*EXERCISE DETAILS*. Include in the output exactly the lines from the opening of the data through the line containing "The width and height of the screenshot is (576, 324).", and nothing more.

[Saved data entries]
◆ ◆ ◆

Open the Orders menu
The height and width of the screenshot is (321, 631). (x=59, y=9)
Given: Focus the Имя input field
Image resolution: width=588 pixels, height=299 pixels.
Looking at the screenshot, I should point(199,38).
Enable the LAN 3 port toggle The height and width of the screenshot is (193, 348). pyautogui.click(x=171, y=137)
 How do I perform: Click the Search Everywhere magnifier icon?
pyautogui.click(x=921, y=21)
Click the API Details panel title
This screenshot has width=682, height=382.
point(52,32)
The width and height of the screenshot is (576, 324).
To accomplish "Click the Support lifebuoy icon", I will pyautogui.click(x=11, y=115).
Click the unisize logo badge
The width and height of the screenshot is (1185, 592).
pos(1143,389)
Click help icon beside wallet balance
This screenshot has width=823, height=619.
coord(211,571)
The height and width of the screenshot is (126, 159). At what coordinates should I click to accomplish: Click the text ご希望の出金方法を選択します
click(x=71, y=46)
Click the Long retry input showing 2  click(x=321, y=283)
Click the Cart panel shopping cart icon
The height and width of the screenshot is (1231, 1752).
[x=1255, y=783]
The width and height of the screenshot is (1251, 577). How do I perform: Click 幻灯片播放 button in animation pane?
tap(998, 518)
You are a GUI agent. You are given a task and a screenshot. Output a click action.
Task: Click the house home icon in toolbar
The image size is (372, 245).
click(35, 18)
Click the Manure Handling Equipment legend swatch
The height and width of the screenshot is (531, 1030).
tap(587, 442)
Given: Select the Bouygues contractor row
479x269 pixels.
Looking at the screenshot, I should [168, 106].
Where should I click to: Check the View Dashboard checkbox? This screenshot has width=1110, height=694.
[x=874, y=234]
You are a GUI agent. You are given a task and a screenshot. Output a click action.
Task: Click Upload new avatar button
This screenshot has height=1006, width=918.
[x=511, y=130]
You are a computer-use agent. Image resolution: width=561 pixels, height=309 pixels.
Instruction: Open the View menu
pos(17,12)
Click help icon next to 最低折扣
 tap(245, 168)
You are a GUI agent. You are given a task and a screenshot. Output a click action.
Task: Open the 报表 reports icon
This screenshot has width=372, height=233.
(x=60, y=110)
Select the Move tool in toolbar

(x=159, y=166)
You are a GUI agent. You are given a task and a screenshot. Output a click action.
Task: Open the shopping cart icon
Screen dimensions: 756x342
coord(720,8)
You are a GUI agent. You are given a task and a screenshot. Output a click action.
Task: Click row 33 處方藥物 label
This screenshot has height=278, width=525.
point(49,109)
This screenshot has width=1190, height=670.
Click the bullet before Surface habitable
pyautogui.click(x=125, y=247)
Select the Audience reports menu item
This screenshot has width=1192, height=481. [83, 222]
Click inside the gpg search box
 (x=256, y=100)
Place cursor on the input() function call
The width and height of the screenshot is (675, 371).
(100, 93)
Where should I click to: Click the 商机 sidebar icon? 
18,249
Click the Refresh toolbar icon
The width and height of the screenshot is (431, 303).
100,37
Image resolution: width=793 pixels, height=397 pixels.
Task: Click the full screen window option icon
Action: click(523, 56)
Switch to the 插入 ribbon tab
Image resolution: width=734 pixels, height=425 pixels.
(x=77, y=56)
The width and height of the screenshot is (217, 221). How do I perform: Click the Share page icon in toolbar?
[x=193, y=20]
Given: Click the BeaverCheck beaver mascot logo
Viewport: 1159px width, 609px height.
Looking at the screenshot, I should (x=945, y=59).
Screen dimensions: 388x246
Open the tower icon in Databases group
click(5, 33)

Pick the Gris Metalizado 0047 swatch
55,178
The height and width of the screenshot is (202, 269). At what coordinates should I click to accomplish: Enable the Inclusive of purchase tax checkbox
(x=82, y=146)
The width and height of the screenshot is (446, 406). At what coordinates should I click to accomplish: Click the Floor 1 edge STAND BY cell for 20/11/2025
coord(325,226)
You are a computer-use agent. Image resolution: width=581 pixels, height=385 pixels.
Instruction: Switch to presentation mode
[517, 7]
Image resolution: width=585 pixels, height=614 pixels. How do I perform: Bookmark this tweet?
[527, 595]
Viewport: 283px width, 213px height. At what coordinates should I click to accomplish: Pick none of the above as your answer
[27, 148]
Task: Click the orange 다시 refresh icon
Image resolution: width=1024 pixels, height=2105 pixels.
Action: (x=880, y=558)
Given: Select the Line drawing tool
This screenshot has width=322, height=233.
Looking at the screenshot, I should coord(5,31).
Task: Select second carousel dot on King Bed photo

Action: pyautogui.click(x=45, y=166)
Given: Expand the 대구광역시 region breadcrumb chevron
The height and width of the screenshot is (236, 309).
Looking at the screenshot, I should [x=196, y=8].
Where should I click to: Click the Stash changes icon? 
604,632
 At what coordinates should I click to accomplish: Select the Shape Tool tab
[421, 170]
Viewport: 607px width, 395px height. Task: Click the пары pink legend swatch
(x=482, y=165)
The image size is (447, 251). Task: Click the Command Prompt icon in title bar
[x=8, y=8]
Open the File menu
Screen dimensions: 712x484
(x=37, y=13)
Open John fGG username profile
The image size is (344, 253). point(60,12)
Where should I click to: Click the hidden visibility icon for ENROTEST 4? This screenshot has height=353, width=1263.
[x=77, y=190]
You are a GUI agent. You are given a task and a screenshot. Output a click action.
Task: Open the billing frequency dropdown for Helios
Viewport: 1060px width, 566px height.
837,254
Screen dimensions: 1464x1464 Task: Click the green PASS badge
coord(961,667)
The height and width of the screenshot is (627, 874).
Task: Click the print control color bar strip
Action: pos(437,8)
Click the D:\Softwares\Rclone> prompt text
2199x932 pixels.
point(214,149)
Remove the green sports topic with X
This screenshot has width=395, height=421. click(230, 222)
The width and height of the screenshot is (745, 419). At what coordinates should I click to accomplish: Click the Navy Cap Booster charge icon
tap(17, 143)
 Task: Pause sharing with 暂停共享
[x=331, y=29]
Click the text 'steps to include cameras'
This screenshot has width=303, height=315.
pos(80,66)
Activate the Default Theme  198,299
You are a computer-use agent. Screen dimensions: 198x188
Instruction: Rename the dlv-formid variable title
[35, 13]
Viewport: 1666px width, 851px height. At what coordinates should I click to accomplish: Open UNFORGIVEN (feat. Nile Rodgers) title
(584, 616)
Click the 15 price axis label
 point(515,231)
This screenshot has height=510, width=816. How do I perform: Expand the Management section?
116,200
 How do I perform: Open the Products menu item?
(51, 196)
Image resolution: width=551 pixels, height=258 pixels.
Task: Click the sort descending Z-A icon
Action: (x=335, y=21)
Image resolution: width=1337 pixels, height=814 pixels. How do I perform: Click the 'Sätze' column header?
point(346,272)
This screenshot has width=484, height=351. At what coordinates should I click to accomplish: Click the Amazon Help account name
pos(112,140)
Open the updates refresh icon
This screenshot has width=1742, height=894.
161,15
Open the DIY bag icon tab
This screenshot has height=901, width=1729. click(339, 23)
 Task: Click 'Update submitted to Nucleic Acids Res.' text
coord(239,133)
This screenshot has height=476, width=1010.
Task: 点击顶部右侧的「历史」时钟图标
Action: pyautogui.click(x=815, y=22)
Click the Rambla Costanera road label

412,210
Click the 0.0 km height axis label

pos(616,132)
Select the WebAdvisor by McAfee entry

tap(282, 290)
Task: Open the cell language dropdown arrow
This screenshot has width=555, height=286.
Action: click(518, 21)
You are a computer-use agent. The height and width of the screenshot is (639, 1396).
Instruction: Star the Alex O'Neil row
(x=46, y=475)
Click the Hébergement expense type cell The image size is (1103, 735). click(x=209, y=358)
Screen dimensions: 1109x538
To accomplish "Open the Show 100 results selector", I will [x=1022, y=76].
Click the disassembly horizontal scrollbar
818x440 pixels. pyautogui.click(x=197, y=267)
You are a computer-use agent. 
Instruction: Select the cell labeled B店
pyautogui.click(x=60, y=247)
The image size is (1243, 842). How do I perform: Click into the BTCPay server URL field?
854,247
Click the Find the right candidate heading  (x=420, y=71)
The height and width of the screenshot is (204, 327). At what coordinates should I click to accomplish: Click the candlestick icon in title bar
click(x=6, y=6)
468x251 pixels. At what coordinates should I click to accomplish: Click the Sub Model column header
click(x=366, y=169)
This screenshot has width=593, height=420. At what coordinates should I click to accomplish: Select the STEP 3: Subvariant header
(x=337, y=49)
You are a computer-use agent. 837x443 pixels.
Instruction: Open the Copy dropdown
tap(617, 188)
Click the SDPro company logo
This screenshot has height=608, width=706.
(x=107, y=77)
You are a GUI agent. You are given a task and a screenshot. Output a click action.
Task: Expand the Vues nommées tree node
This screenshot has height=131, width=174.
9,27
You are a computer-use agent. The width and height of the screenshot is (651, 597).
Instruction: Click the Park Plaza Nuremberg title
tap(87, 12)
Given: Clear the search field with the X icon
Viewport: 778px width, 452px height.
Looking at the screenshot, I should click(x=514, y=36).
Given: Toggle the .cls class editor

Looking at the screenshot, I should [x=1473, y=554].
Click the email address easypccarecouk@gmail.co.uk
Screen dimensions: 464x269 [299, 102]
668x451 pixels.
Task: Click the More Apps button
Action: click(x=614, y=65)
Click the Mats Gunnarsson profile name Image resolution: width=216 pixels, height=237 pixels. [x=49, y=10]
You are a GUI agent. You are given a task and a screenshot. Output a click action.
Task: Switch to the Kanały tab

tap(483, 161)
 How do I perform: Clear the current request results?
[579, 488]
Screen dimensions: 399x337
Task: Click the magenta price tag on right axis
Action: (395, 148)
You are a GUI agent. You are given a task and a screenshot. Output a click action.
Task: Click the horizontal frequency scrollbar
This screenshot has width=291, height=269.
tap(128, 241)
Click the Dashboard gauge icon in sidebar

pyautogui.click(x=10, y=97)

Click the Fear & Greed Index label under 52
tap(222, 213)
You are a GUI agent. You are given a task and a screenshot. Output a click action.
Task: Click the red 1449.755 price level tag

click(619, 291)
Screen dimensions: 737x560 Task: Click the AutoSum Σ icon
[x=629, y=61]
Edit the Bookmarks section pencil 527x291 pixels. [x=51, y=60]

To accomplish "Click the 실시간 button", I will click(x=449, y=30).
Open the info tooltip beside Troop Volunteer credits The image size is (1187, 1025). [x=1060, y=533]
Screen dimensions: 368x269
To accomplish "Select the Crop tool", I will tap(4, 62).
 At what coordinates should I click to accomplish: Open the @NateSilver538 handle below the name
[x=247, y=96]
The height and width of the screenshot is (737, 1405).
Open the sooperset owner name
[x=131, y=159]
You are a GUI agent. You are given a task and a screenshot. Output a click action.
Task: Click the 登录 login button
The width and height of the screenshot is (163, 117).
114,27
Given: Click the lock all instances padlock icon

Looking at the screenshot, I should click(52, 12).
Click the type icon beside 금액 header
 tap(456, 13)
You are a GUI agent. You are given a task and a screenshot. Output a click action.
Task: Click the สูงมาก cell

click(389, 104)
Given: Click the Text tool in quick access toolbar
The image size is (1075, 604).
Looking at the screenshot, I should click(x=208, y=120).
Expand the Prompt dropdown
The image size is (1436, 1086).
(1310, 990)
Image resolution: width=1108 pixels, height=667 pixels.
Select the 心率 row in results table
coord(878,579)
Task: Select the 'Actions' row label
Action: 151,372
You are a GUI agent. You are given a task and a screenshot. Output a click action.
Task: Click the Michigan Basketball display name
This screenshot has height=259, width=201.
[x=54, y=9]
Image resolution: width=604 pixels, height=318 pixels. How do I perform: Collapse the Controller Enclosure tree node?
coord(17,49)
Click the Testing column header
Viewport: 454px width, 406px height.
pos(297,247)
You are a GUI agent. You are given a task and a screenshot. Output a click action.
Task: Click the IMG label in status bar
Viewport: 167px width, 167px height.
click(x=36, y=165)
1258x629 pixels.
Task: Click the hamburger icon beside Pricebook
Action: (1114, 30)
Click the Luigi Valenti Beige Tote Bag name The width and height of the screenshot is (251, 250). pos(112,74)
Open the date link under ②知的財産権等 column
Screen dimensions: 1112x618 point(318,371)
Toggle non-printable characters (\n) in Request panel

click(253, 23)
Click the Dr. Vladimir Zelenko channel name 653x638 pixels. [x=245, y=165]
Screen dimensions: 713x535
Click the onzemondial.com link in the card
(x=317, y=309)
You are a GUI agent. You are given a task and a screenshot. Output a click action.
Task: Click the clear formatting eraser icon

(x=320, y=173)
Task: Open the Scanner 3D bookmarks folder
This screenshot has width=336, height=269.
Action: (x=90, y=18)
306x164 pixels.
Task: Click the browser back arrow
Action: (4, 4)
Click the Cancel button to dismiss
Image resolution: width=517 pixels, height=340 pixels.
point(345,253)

◆ ◆ ◆

*SOLUTION BELOW*.
Open the Orders menu
The height and width of the screenshot is (321, 631). (x=59, y=9)
Given: Focus the Имя input field
Image resolution: width=588 pixels, height=299 pixels.
Looking at the screenshot, I should point(199,38).
Enable the LAN 3 port toggle The height and width of the screenshot is (193, 348). pyautogui.click(x=171, y=137)
 How do I perform: Click the Search Everywhere magnifier icon?
pyautogui.click(x=921, y=21)
Click the API Details panel title
This screenshot has width=682, height=382.
point(52,32)
The width and height of the screenshot is (576, 324).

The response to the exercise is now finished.